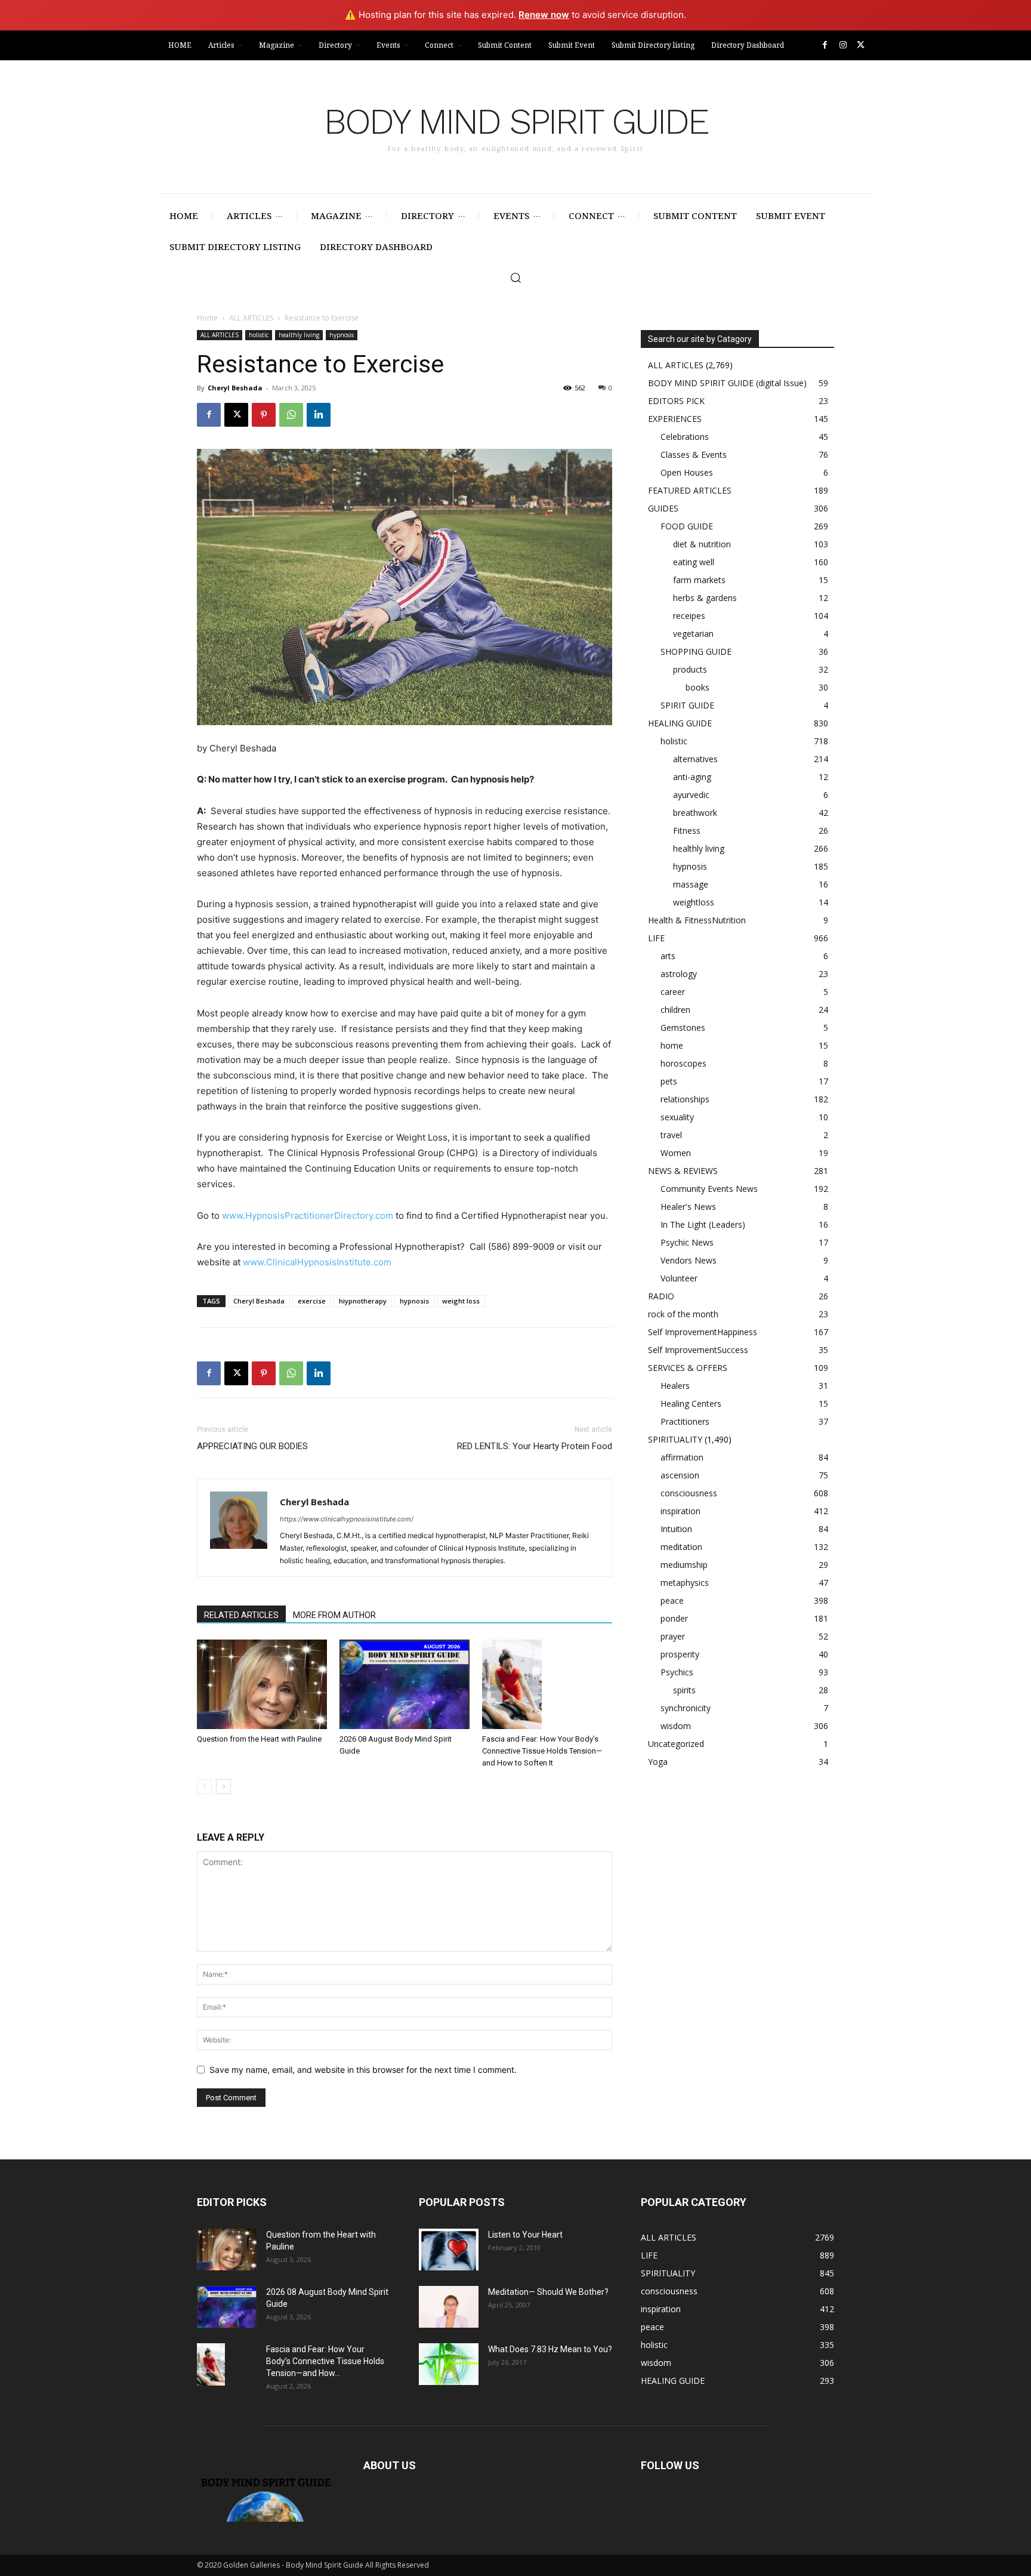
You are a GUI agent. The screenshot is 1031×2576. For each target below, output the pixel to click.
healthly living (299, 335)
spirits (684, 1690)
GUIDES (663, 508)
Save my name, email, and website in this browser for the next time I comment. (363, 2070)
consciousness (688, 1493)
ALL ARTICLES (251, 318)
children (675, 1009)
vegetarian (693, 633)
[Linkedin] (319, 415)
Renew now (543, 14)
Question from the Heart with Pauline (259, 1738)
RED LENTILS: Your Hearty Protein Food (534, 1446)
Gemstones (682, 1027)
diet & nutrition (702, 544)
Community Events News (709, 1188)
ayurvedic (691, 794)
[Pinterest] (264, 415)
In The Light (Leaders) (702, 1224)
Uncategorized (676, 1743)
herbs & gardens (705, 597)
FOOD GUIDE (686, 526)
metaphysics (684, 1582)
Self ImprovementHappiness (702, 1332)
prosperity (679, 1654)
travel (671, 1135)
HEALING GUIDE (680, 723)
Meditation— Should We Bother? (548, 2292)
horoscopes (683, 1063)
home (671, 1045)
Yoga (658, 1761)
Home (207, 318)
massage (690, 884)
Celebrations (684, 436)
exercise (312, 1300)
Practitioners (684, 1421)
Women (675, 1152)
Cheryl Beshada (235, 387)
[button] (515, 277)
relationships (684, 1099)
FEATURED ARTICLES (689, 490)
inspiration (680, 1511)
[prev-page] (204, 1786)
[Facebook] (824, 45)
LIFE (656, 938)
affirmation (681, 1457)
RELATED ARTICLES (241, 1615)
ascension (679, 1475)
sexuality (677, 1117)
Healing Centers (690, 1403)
◆ ◆ ◆
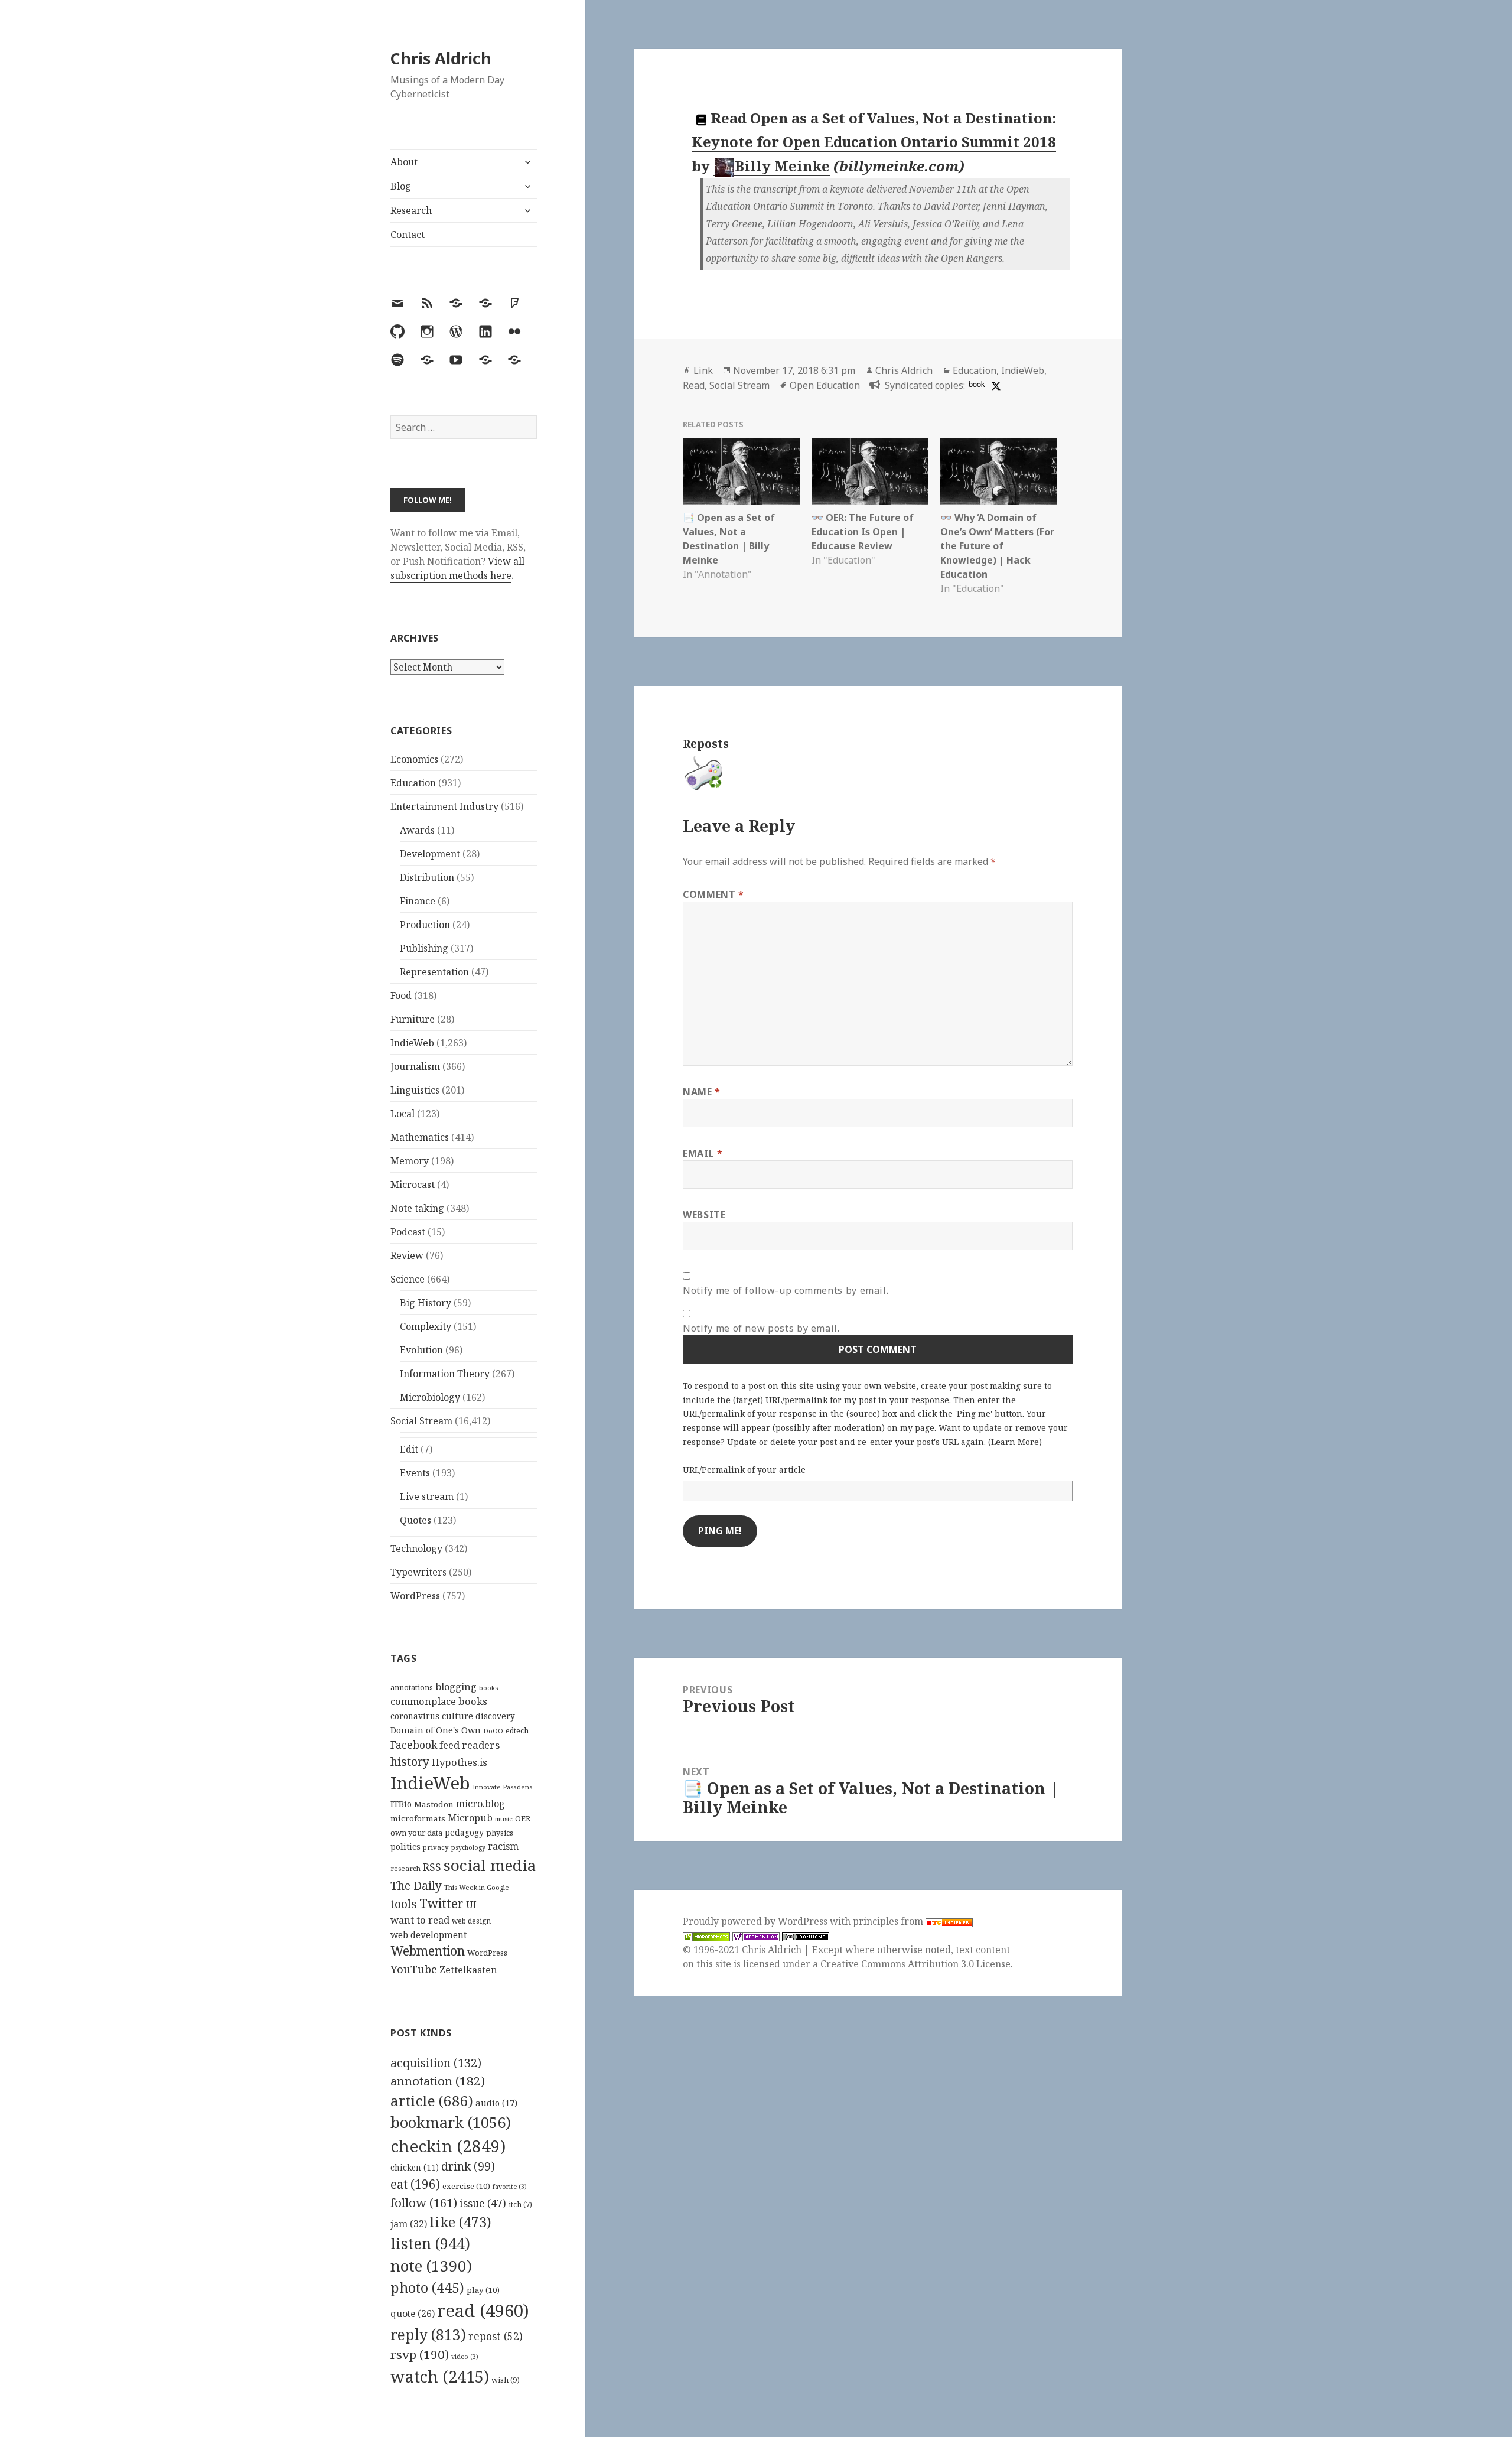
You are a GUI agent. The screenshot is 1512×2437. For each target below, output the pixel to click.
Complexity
◆ ◆ ◆
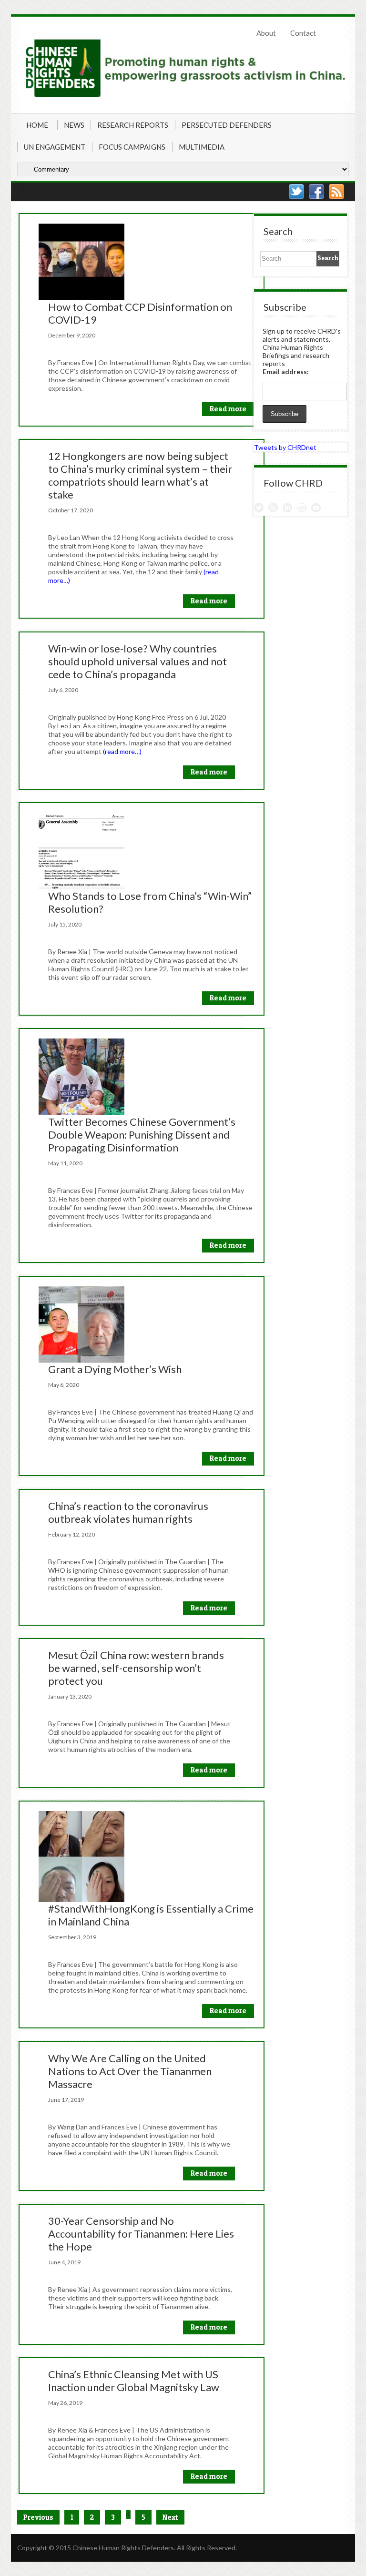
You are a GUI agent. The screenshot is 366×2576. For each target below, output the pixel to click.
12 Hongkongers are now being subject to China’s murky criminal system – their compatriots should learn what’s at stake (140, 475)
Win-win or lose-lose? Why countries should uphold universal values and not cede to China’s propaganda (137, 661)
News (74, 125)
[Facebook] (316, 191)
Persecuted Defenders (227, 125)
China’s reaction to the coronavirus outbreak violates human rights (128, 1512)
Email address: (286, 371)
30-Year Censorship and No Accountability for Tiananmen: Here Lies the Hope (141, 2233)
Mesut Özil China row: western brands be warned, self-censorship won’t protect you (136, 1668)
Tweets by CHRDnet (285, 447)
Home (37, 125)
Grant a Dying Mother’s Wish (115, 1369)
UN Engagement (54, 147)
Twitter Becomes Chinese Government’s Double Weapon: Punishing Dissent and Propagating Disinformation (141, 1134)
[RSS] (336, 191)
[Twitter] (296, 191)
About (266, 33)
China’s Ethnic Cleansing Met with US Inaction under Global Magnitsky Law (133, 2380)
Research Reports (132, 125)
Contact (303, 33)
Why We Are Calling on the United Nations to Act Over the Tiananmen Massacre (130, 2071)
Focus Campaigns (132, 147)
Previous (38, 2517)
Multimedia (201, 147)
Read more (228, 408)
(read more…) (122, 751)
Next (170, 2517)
◆ ◆ ◆
EXERCISE INSTRUCTIONS: Reproduce exactly the stretch of the material above that starts at the line with "Persecuted Defenders (227, 125)" and ends at the line with "Next (170, 2517)", both included, and nothing else.

SOLUTION FOR THIS PROBLEM:
Persecuted Defenders (227, 125)
China’s reaction to the coronavirus outbreak violates human rights (128, 1512)
Email address: (286, 371)
30-Year Censorship and No Accountability for Tiananmen: Here Lies the Hope (141, 2233)
Mesut Özil China row: western brands be warned, self-censorship won’t protect you (136, 1668)
Tweets by CHRDnet (285, 447)
Home (37, 125)
Grant a Dying Mother’s Wish (115, 1369)
UN Engagement (54, 147)
Twitter Becomes Chinese Government’s Double Weapon: Punishing Dissent and Propagating Disinformation (141, 1134)
[RSS] (336, 191)
[Twitter] (296, 191)
About (266, 33)
China’s Ethnic Cleansing Met with US Inaction under Global Magnitsky Law (133, 2380)
Research Reports (132, 125)
Contact (303, 33)
Why We Are Calling on the United Nations to Act Over the Tiananmen Massacre (130, 2071)
Focus Campaigns (132, 147)
Previous (38, 2517)
Multimedia (201, 147)
Read more (228, 408)
(read more…) (122, 751)
Next (170, 2517)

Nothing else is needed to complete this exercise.